A capacidade de mostrar os movimentos dos músculos das diferentes partes do corpo para além de qualquer vocabulário simbólico de emoções e sentidos codificados é um dos modos através dos quais NANO T se oferece como um objeto autorreflexivo pós-teatral. O espetador é chamado a ver as nanopartículas, pensando em cada um dos atores como encarnação de uma partícula, e vendo na repetição obsessiva de movimentos, gestos e palavras a dinâmica da performatividade do corpo e da linguagem como instrumentos de ação. A resistência ao simbólico e aos modos convencionais de perceção e descodificação do espetáculo colocam-no nesse lugar além do teatro, como se a teatralidade deixasse de poder ser apreendida nesta escala de observação a não ser como uma distribuição estatística de partículas das quais apenas emergem padrões de movimento e de linguagem que já não é possível refazer narrativamente. Os hiatos e descontinuidades verbais e coreográficos não permitem um ponto de vista macroscópico unificador, mas apenas a experiência da radical oscilação coreográfica da matéria.

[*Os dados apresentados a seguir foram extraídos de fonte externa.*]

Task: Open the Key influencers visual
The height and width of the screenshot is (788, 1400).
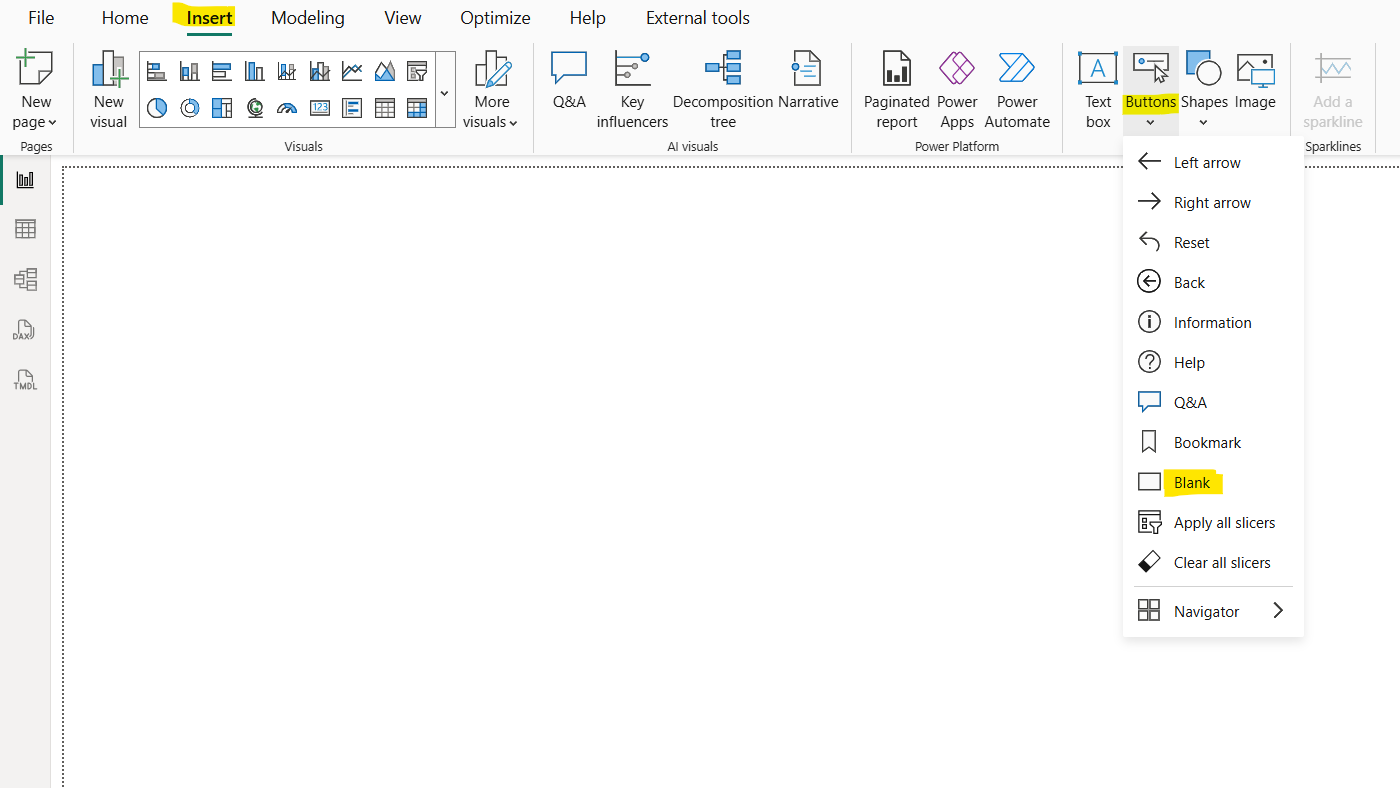Action: (631, 88)
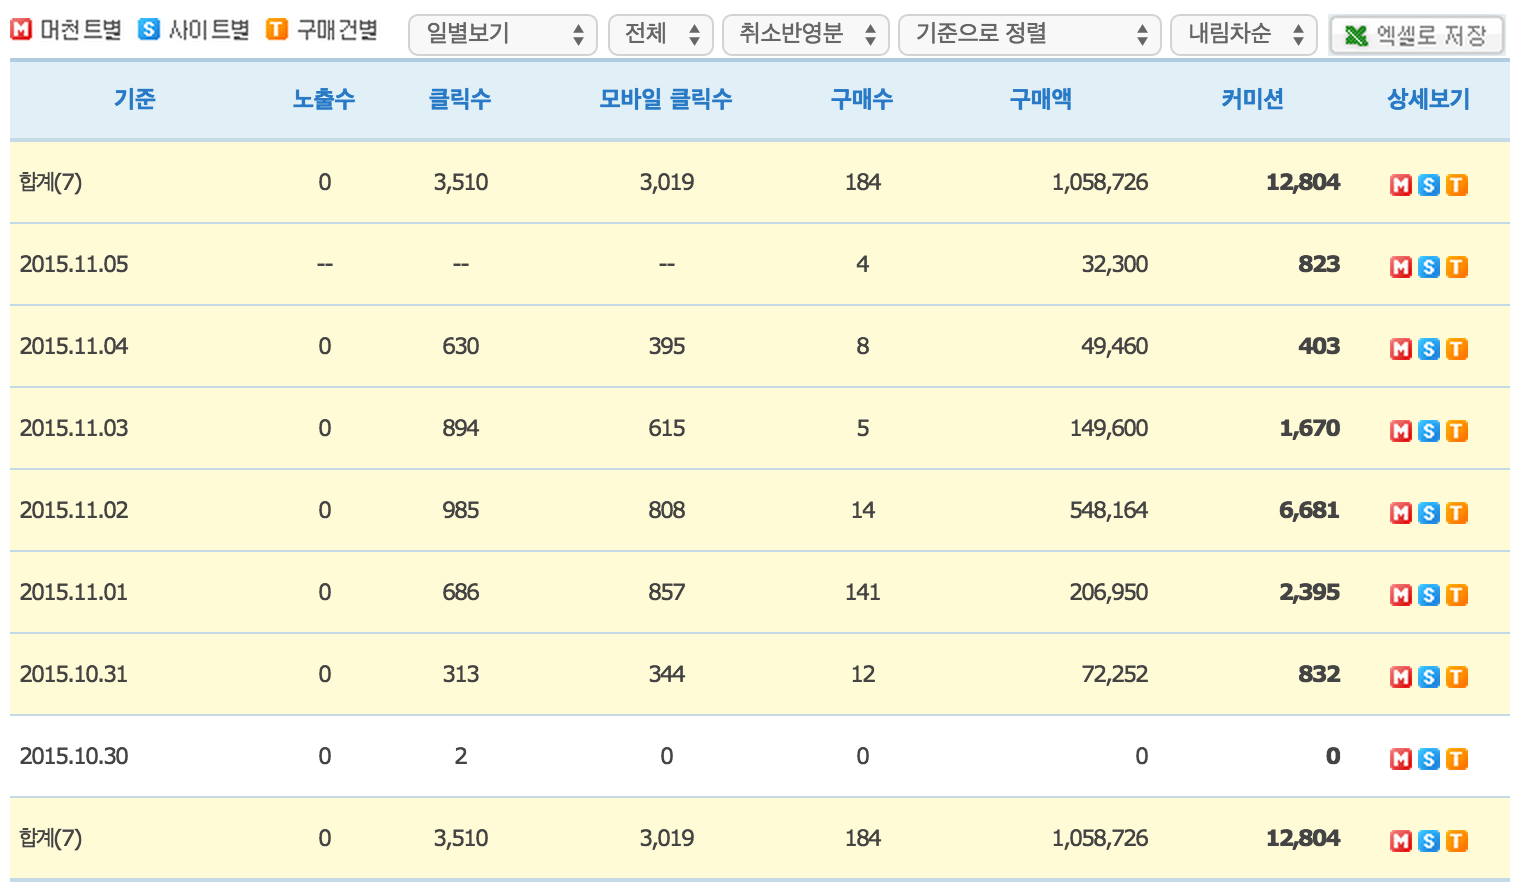Click merchant icon in 2015.10.30 row
Screen dimensions: 1522x894
(1401, 759)
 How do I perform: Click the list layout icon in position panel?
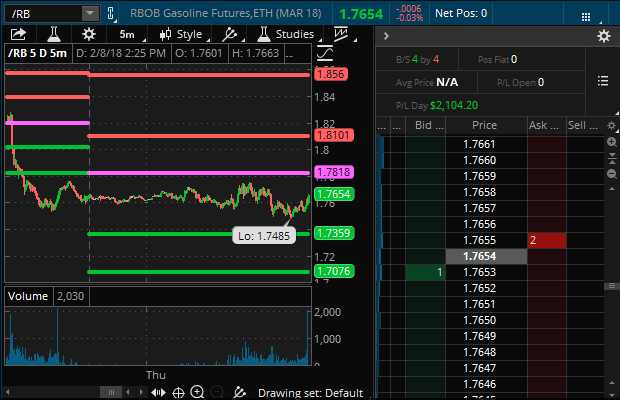pyautogui.click(x=602, y=81)
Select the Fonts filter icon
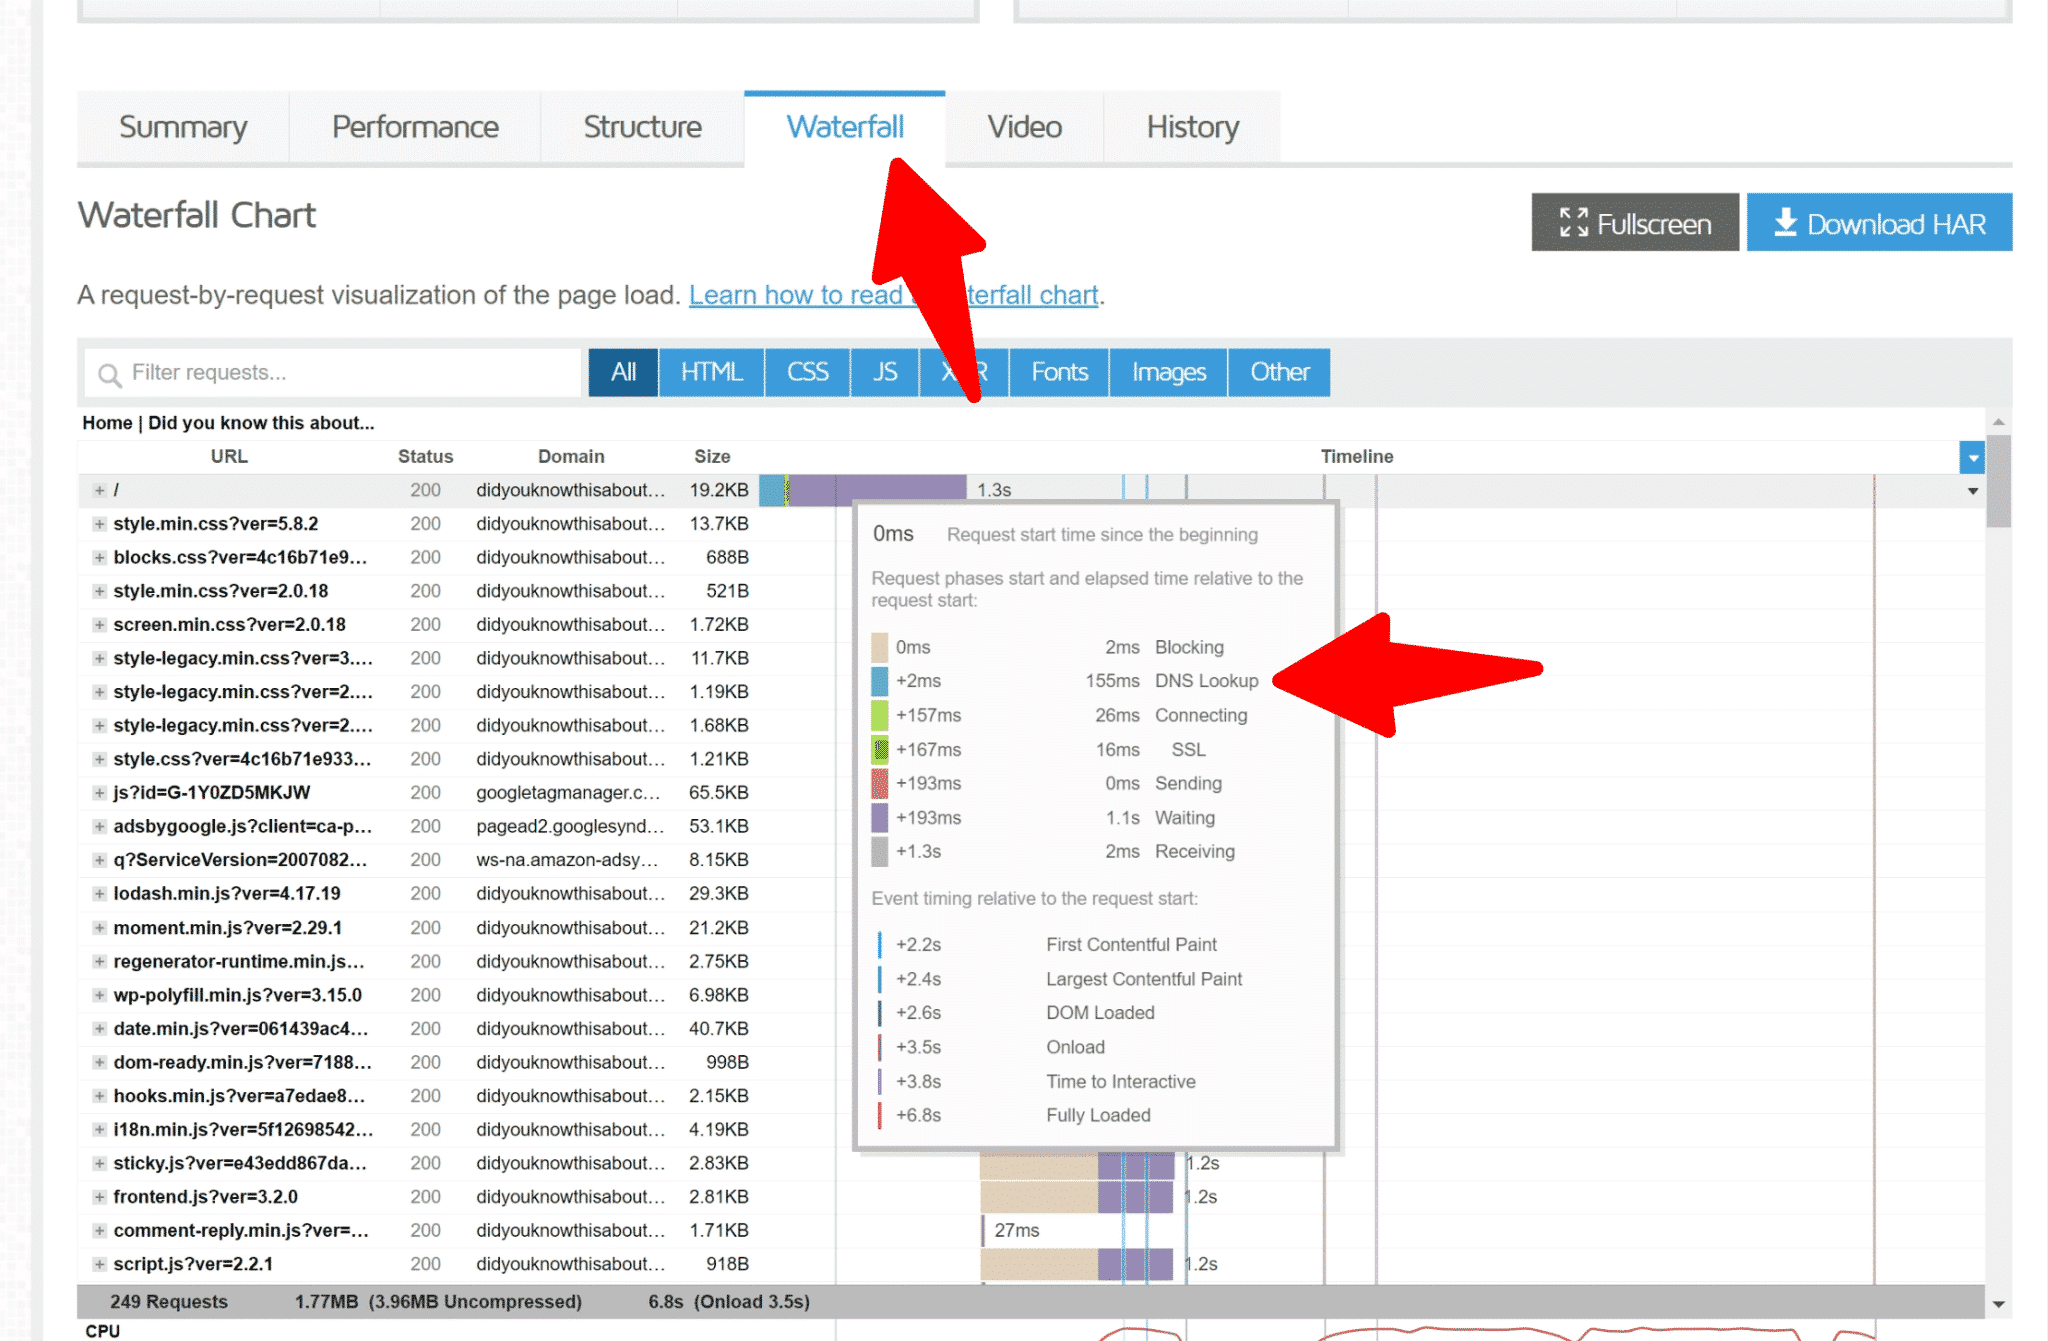 pyautogui.click(x=1061, y=371)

Não se trata apenas de alegorizar o movimento das partículas no movimento dos corpos dos três atores, mas de propor a fisicalidade da sua presença integral num registo que se aproxima, por vezes, da dança-teatro. Este movimento de vai e vem em direção ao simbólico toma a forma de uma oscilação entre o puro movimento do corpo nas suas possibilidades musculares e a pura abstração do número 10-9 que designa a nanoescala. A fisicalidade das interações em palco aproxima-se e afasta-se repetidamente da figuração simbólica, ora fazendo com que os corpos dos atores coincidam inteiramente consigo próprios, ora tornando-os, através de palavras e movimentos interpretáveis, em signos de interações humanas, incluindo momentos de reflexão metateatral. Por outras palavras, NANO T tornou-se também uma investigação das nanopartículas da performance – da performance teatral e da performance coreográfica enquanto artes do palco, mas também da performance social realizada pelos gestos e palavras que regulam as nossas relações quotidianas. A projeção simultânea de imagens na cortina que delimita e encerra o espaço do palco reforça essa presença matérica e, ao mesmo tempo, espectral da teatralidade, como se a possibilidade de imaginar corporal e simbolicamente a nanoescala só pudesse ser feita através de inferências e observações oblíquas e indiretas.
Ambas as peças propõem modos de experimentar imaginar o inimaginável – da matéria e do cérebro – criando interferências entre as linguagens da ciência e as linguagens do teatro. Em NANO T, essa interferência consiste em criar uma experiência de intenso estranhamento físico que mostra a distância entre a escala das partículas e a escala do corpo humano. Em MIM, a interferência ocorre através da invenção de um modo de converter a escala humana das circunvoluções dos corredores do edifício (que atores e espetadores percorrem) na escala celular das neurotransmissões necessárias à persistência da memória. Num e noutro caso, os limites do teatro são esticados para além do teatro, dando-nos uma outra linguagem para articular a experiência de produzirmos um determinado conhecimento da matéria, incluindo a matéria que torna possível evocar-me agora como memória de mim.